Mississippi can also compete for the $12.5 billion Bridge Investment Program for economically significant bridges and nearly $16 billion of national funding in the bill dedicated for major projects.
Water lines and pipes: $429 million
Mississippi will receive about $429 million over five years to improve water infrastructure across the state. This money is expected to be divvied up by state lawmakers to municipalities and counties across Mississippi.
Public transportation: $223 million
Mississippi will receive about $223 million over five years under the Infrastructure Investment and Jobs Act to improve public transportation options across the state.
High-speed internet: $100 million
Mississippi will receive a minimum allocation of $100 million to help provide broadband coverage across the state, including providing access to the at least 531,000 Mississippians who currently lack it.
About 1,181,000 Mississippians, or 41% of residents in the state, will be eligible for the Affordability Connectivity Benefit, which will help low-income families afford internet access. This is a subsidy program that provides eligible households with a monthly broadband service discount of $50 — or $75 on tribal lands — and reimbursement for connected devices of up to $100 per household.
Airports: $99 million
This pot of money is for maintenance and upgrades at existing airports. “The United States built modern aviation, but our airports lag far behind our competitors,” the White House said.
Some leaders in other states have suggested spending this money on gate and terminal repairs. The White House, in its breakdown, said the funds could “address repair and maintenance backlogs, reduce congestion and emissions near ports and airports, and drive electrification and other low-carbon technologies.”
Electric vehicle chargers: $51 million
Mississippi would expect to receive $51 million over five years to support the expansion of an electric vehicle charging network in the state. As federal leaders and the automobile industry move toward fully-electric fleets, this infrastructure is a critical need in Mississippi.

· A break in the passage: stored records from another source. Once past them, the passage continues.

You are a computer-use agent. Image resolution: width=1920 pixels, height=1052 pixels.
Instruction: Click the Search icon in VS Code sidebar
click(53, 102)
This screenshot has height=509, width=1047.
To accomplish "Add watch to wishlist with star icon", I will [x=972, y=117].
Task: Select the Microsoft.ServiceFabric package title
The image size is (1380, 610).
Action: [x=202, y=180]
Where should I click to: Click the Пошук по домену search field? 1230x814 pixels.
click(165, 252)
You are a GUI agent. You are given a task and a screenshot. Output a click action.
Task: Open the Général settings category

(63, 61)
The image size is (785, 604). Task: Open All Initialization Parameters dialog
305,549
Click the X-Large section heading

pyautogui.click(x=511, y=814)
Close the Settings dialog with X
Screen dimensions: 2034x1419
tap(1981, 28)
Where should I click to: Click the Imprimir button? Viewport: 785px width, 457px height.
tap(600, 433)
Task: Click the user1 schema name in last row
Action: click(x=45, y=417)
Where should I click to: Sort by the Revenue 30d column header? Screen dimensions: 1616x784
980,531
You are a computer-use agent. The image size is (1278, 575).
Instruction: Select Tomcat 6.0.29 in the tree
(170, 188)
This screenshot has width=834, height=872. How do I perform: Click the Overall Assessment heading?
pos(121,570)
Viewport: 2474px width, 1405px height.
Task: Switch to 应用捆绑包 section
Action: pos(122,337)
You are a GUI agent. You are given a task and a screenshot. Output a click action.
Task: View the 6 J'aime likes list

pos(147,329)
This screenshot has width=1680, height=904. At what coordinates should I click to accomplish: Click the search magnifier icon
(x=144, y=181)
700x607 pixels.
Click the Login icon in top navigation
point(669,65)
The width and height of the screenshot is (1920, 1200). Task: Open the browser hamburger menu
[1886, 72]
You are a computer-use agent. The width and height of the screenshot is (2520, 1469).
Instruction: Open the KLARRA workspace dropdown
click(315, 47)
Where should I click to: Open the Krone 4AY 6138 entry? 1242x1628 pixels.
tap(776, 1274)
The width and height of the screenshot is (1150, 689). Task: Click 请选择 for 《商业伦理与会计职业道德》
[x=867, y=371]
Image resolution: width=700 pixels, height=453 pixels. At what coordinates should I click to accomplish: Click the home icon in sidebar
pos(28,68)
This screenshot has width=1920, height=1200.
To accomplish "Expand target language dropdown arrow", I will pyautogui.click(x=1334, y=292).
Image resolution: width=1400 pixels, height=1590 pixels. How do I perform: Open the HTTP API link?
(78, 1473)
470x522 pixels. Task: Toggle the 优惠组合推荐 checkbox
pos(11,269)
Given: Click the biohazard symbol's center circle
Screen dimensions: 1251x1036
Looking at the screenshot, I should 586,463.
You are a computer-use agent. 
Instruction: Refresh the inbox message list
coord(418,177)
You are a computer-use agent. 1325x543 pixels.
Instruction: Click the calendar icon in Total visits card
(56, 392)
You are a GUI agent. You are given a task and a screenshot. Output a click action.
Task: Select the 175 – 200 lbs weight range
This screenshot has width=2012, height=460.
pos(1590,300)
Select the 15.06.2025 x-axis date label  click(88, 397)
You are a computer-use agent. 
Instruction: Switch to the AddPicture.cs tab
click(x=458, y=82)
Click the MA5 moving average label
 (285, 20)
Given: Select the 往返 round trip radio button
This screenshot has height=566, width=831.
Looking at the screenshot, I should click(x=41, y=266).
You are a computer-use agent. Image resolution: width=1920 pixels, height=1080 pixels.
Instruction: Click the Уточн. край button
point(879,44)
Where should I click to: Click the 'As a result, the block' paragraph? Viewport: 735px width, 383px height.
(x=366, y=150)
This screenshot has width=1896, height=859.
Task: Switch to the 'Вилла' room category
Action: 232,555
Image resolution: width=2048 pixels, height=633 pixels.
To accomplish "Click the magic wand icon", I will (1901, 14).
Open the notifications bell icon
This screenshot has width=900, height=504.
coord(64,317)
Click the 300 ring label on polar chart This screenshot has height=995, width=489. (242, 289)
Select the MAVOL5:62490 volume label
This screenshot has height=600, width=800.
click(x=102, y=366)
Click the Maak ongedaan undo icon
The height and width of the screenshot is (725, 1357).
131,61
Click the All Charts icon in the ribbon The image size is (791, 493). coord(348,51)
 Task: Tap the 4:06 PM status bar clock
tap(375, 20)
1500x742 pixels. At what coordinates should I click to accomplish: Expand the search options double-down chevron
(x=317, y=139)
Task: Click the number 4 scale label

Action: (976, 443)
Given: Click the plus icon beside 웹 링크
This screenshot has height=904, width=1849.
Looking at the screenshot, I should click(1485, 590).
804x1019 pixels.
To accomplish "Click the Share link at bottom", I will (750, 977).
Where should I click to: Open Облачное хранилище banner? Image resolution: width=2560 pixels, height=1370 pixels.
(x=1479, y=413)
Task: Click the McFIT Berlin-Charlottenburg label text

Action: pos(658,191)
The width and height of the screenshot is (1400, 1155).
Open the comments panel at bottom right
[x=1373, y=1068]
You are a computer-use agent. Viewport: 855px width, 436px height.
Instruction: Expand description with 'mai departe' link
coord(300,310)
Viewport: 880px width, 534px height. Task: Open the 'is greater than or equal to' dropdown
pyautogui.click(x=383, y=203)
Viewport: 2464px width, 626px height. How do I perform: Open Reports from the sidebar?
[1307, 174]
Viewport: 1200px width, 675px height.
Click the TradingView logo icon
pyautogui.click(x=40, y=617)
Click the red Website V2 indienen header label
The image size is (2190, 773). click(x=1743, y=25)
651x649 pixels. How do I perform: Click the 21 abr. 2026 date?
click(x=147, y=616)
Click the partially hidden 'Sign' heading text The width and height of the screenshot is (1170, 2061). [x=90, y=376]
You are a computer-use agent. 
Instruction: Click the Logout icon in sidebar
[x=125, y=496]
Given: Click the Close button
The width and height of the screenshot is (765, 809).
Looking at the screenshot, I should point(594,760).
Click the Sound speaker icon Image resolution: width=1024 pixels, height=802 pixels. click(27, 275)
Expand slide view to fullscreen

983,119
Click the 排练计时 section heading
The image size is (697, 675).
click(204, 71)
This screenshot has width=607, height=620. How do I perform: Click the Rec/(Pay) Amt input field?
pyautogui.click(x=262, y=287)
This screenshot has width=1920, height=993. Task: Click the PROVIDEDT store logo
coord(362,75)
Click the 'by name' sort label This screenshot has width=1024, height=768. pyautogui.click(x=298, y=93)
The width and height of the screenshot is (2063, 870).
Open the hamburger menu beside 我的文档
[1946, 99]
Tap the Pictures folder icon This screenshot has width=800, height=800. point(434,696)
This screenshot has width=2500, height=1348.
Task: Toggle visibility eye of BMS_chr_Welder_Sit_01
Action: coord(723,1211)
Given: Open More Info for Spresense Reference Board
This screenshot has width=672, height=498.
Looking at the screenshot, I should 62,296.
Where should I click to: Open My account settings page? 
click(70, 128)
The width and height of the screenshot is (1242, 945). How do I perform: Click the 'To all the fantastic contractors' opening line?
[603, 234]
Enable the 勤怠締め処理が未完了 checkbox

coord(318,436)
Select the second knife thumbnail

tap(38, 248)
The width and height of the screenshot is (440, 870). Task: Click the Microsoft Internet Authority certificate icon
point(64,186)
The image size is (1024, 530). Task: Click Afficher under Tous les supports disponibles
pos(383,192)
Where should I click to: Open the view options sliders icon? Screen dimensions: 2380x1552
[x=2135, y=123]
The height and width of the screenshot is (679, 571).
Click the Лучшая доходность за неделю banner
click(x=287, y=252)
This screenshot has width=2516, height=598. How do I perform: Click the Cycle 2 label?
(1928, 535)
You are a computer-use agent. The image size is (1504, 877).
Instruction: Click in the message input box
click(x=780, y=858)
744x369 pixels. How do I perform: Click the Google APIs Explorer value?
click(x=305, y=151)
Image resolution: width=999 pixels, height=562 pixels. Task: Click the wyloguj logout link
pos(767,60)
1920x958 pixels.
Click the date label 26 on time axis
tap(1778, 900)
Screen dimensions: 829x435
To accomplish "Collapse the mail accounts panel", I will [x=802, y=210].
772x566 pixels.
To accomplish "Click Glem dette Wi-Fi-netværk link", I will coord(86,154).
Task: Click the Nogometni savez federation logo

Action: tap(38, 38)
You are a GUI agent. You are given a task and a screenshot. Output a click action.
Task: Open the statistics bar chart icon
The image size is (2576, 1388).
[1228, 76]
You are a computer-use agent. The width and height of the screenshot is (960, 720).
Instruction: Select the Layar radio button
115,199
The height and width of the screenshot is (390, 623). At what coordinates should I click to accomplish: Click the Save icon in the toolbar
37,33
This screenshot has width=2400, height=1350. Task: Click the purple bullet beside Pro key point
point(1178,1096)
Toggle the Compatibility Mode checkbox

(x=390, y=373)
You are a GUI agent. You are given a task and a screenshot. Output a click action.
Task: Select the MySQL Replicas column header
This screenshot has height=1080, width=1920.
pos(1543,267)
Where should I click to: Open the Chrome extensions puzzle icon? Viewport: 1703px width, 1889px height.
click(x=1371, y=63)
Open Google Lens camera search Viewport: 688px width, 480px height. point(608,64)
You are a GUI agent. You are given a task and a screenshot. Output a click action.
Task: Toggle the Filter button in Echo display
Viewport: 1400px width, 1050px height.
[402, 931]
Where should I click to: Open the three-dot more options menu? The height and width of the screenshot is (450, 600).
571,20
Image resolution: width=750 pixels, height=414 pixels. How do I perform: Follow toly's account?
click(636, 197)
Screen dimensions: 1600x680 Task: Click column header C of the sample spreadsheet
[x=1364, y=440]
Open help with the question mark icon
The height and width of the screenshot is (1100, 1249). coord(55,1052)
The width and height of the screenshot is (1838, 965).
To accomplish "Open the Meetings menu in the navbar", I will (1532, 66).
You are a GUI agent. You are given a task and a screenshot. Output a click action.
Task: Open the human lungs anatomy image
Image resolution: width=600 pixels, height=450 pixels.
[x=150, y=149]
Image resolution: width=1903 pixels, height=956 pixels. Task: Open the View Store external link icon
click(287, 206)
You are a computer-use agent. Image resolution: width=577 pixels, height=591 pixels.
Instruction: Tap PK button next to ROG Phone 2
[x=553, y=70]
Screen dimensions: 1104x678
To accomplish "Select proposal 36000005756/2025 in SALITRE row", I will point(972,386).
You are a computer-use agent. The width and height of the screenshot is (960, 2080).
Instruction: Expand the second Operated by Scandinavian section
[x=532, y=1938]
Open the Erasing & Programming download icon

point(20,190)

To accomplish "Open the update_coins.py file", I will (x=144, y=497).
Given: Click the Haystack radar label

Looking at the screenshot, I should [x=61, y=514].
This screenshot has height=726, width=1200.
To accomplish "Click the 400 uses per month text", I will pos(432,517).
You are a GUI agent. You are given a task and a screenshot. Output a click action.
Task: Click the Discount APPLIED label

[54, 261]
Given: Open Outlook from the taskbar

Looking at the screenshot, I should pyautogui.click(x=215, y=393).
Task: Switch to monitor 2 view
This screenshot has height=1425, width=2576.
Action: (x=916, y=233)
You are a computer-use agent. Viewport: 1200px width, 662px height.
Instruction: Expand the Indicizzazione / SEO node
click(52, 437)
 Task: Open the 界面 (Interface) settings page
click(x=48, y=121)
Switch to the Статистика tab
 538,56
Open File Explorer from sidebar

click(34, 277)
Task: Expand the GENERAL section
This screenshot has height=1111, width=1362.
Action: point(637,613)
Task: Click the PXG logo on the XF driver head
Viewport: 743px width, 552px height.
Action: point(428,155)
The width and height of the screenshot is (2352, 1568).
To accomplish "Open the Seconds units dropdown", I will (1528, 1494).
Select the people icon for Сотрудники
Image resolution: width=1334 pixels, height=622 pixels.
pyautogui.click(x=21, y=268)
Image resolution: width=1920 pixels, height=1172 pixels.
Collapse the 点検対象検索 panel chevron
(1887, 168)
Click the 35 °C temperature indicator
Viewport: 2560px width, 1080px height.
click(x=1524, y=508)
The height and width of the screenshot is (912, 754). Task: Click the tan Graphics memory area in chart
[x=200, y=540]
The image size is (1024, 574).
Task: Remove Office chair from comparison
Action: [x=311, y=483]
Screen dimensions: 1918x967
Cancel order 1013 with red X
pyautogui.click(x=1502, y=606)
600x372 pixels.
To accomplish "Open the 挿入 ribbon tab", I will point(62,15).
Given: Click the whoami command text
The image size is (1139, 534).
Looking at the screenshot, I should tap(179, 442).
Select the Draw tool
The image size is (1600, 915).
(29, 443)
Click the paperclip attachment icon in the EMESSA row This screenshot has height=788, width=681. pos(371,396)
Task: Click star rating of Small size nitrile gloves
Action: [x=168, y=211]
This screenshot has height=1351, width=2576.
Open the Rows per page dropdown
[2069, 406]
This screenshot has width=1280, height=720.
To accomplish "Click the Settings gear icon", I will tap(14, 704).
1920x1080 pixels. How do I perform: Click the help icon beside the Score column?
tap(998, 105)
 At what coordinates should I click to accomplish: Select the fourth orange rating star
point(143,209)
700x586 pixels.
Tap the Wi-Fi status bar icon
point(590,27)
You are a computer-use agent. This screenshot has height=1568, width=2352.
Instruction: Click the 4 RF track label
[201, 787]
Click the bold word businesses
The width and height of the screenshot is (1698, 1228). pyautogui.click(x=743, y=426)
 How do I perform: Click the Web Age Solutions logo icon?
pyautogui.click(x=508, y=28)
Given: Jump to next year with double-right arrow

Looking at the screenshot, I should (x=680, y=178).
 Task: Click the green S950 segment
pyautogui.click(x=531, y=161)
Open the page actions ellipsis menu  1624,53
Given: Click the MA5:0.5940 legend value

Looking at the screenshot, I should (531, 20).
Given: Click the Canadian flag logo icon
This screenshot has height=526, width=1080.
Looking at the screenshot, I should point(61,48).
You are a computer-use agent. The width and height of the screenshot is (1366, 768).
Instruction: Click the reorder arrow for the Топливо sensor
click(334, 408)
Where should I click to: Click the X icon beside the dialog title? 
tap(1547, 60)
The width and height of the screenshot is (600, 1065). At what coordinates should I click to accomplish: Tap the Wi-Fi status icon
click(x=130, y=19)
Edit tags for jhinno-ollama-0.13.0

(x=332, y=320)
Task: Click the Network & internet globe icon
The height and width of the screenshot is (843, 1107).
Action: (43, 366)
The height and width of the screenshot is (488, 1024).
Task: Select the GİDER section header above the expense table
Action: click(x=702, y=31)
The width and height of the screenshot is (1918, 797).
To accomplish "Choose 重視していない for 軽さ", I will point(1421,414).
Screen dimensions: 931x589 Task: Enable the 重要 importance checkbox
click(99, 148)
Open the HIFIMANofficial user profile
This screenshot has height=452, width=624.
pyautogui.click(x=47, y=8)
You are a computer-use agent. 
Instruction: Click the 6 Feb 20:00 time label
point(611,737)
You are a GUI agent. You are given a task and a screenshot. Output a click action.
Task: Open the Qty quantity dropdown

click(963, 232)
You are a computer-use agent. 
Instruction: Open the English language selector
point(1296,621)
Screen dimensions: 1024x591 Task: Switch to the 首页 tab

Mississippi will also have the opportunity to apply for the $2.5 billion in grant funding dedicated to electric vehicle charging in the bill.
Protection against climate change, cyberattacks: $35 million
Mississippi will receive about $19 million over five years to protect against wildfires, and about $16 million to protect against cyberattacks.
Mississippians will also benefit from the bill’s $3.5 billion national investment in weatherization, which stands to reduce energy costs for families.